By David E. Johnson, CEO, Strategic Vision, LLC

Presidential elections are endurance contests and also the ultimate public relations battle. Indeed, presidential campaigns sway public opinion in a way that nothing else does. One action by a candidate can brand that candidate forever in the public’s mind and nothing will ever change it. Think back to such defining moments as Ronald Reagan’s "there you go again"; Michael Dukakis’ lack of emotion when asked how he would respond if his wife was raped; and George H.W. Bush looking at his watch during a debate with Bill Clinton and Ross Perot.
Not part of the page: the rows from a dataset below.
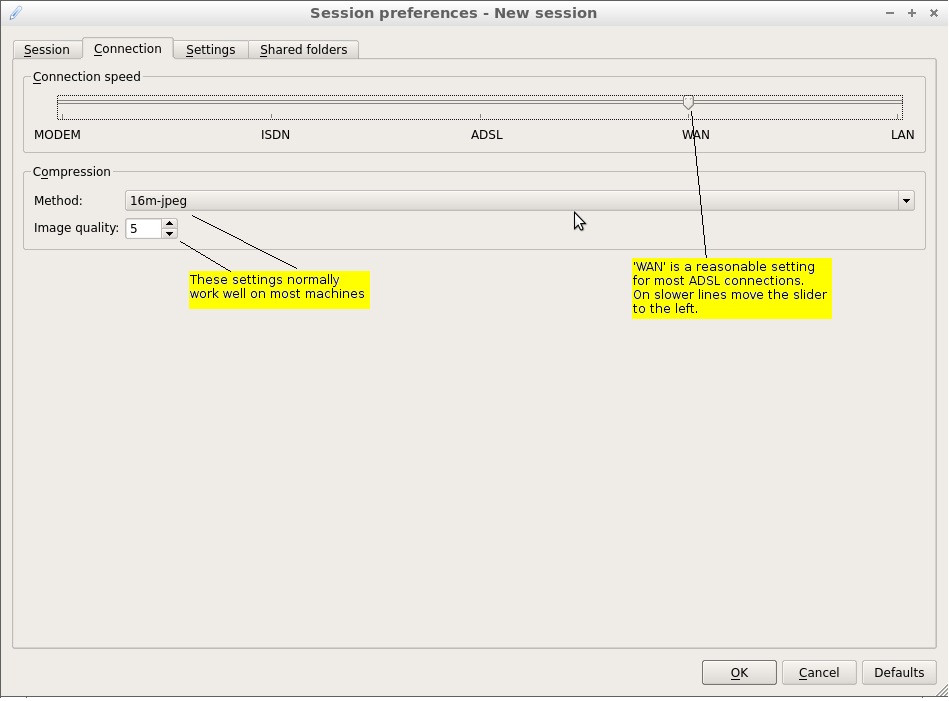Go to the Shared folders tab
Viewport: 949px width, 701px height.
click(x=303, y=49)
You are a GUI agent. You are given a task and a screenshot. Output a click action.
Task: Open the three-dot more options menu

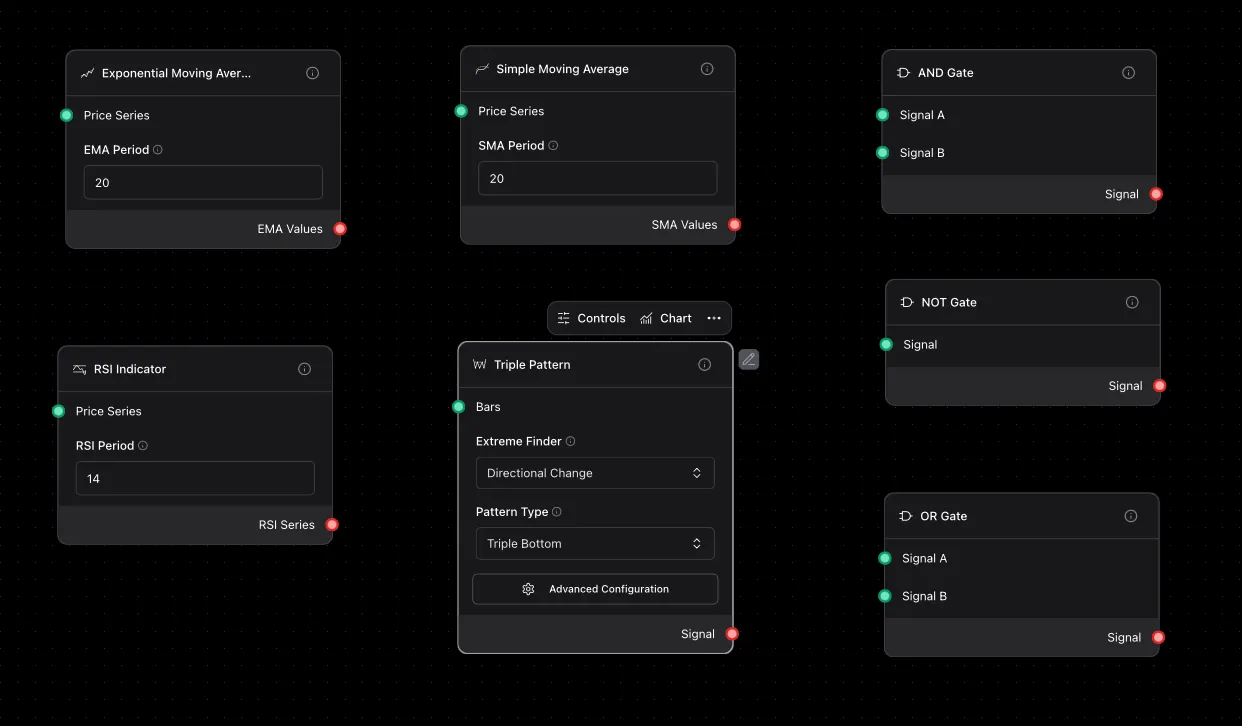click(x=714, y=318)
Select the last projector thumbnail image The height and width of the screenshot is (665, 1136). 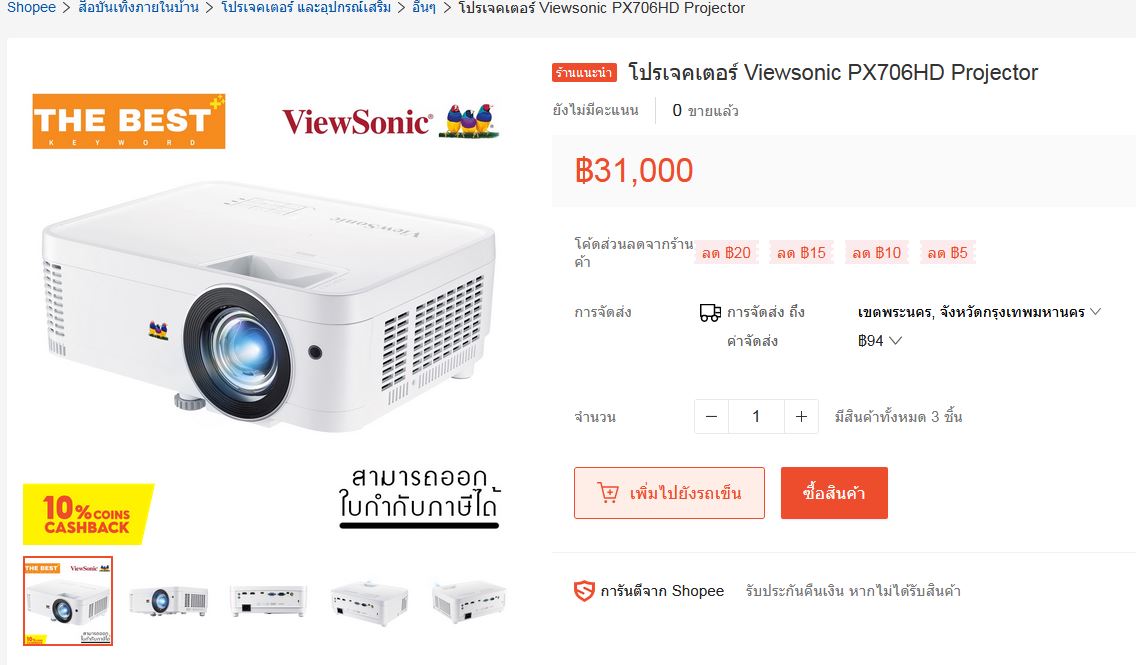(x=469, y=601)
This election cycle continues to show a very close election. At some point either Mitt Romney or Barack Obama will win the election. After the election we will all be looking back to see what was the defining moment. Was it the debates? The conventions? The economy? The attacks overseas? Regardless of what it was, business executives can learn public relations lessons from presidential campaigns.

1. Events that you cannot control are a threat. Have a crisis plan in place to minimize their impact.

This election cycle we have already seen this come true. The Romney Campaign like everyone else was taken short by the events in Libya and Egypt. Compounding this was the candidate’s response. People on both sides of the aisle have criticized Romney’s attack on the Obama Administration coming on 9/11 when Romney just hours earlier had said the day was not one for attacks and negative campaigning. Romney’s campaign, which already was doing negative stories, now has yet another news cycle. Another recent example was John McCain in 2008. His campaign was leading Obama in the polls until the Lehman collapse. McCain rather than addressing the issue and moving forward suspended his campaign. The result: both the economy and his campaign tanked.

Finally, an example of failing to have a plan place that clearly affected an election and nearly cost a candidate the White House was George W. Bush’s response to his drunken driving records released by a Maine lawyer the weekend before the election. Even though the Bush campaign was aware these records existed, they had no plan to deal with them if they were released. When the event happened, it reversed their momentum, alienated their base (social voters) who had been told that there were no such records, and made the candidate who was running as a man of integrity after the Clinton/Lewinsky scandal appear dishonest. Without a doubt, the scandal affected the outcome in Pennsylvania, Wisconsin, Michigan, and nearly changed the results in Florida.

2. When faced with an intense attack, a forceful response is needed but overreaction may cause more problems.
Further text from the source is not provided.